What is the difference between a "nested" and a "non-nested" model?
In the literature on hierarchical/multilevel models I have often read about "nested models" and "non-nested models", but what does this mean? Could anyone maybe give me some examples or tell me about the mathematical implications of this phrasing?
You asked about the difference between nested and nonnested models. See: - Cox, D. R.: Tests of separate families of hypotheses, Proceedings 4th Berkeley Symposium in Mathematical Statistics and Probability, 1, 105–123 (1961). University of California Press. - Cox, D. R.: Further results on test of separate families of hypotheses. Journal of the Royal Statistical Society B, 406–424 (1962). Where the subject of nonnested or separate models was treated fo
Nested versus non-nested can mean a whole lot of things. You have nested designs versus crossed designs (see eg this explanation). You have nested models in model comparison. Nested means here that all terms of a smaller model occur in a larger model. This is a necessary condition for using most model comparison tests like likelihood ratio tests.
In the context of multilevel models I think it's better to speak of nested and non-nested factors. The difference is in how the different factors are related to one another. In a nested design, the levels of one factor only make sense within the levels of another factor.
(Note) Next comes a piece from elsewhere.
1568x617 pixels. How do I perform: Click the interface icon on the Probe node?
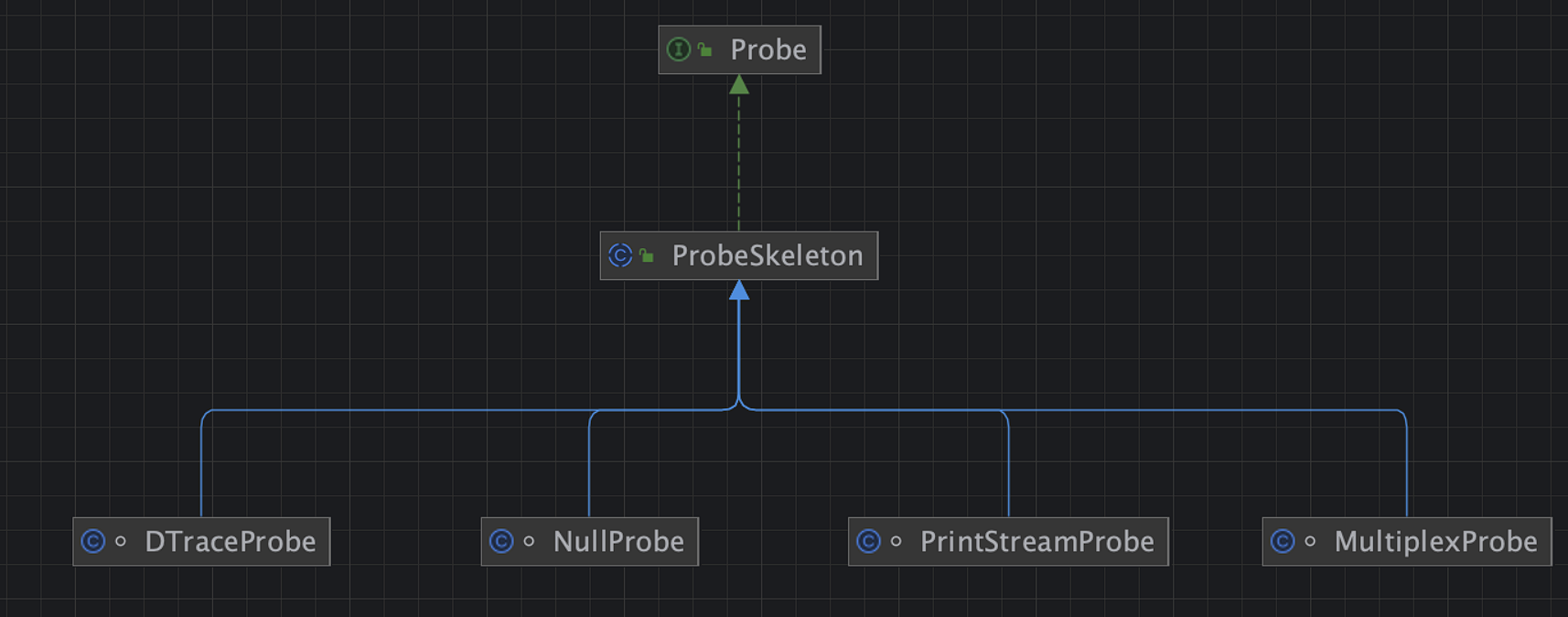[x=678, y=49]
Say you want to measure the oxygen production of leaves. You sample a number of tree species, and on every tree you sample some leaves on the bottom, in the middle and on top of the tree. This is a nested design. The difference for leaves in a different position only makes sense within one tree species. So comparing bottom leaves, middle leaves and top leaves over all trees is senseless. Or said differently: leaf position should not be modelled as a main effect.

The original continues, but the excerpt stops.